§ **AVAILABLE RECORDS**:
>> Begin
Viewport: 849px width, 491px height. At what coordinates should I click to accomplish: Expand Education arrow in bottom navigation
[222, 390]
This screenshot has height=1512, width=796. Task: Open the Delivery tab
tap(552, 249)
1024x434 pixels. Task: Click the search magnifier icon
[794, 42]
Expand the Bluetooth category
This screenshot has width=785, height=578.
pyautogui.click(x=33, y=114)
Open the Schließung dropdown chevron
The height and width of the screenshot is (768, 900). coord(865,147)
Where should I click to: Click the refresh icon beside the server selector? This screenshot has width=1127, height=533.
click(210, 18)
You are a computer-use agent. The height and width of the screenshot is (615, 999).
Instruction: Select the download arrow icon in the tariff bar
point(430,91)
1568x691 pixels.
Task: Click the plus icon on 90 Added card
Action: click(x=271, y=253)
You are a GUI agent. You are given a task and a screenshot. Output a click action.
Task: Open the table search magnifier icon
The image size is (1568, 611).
>> End
Reproduce every one of the records above word for word, keeping each line in its original order.

Viewport: 849px width, 491px height. At what coordinates should I click to accomplish: Expand Education arrow in bottom navigation
[222, 390]
This screenshot has height=1512, width=796. Task: Open the Delivery tab
tap(552, 249)
1024x434 pixels. Task: Click the search magnifier icon
[794, 42]
Expand the Bluetooth category
This screenshot has width=785, height=578.
pyautogui.click(x=33, y=114)
Open the Schließung dropdown chevron
The height and width of the screenshot is (768, 900). coord(865,147)
Where should I click to: Click the refresh icon beside the server selector? This screenshot has width=1127, height=533.
click(210, 18)
You are a computer-use agent. The height and width of the screenshot is (615, 999).
Instruction: Select the download arrow icon in the tariff bar
point(430,91)
1568x691 pixels.
Task: Click the plus icon on 90 Added card
Action: click(x=271, y=253)
You are a GUI agent. You are given a task and a screenshot. Output a click action.
Task: Open the table search magnifier icon
The image size is (1568, 611).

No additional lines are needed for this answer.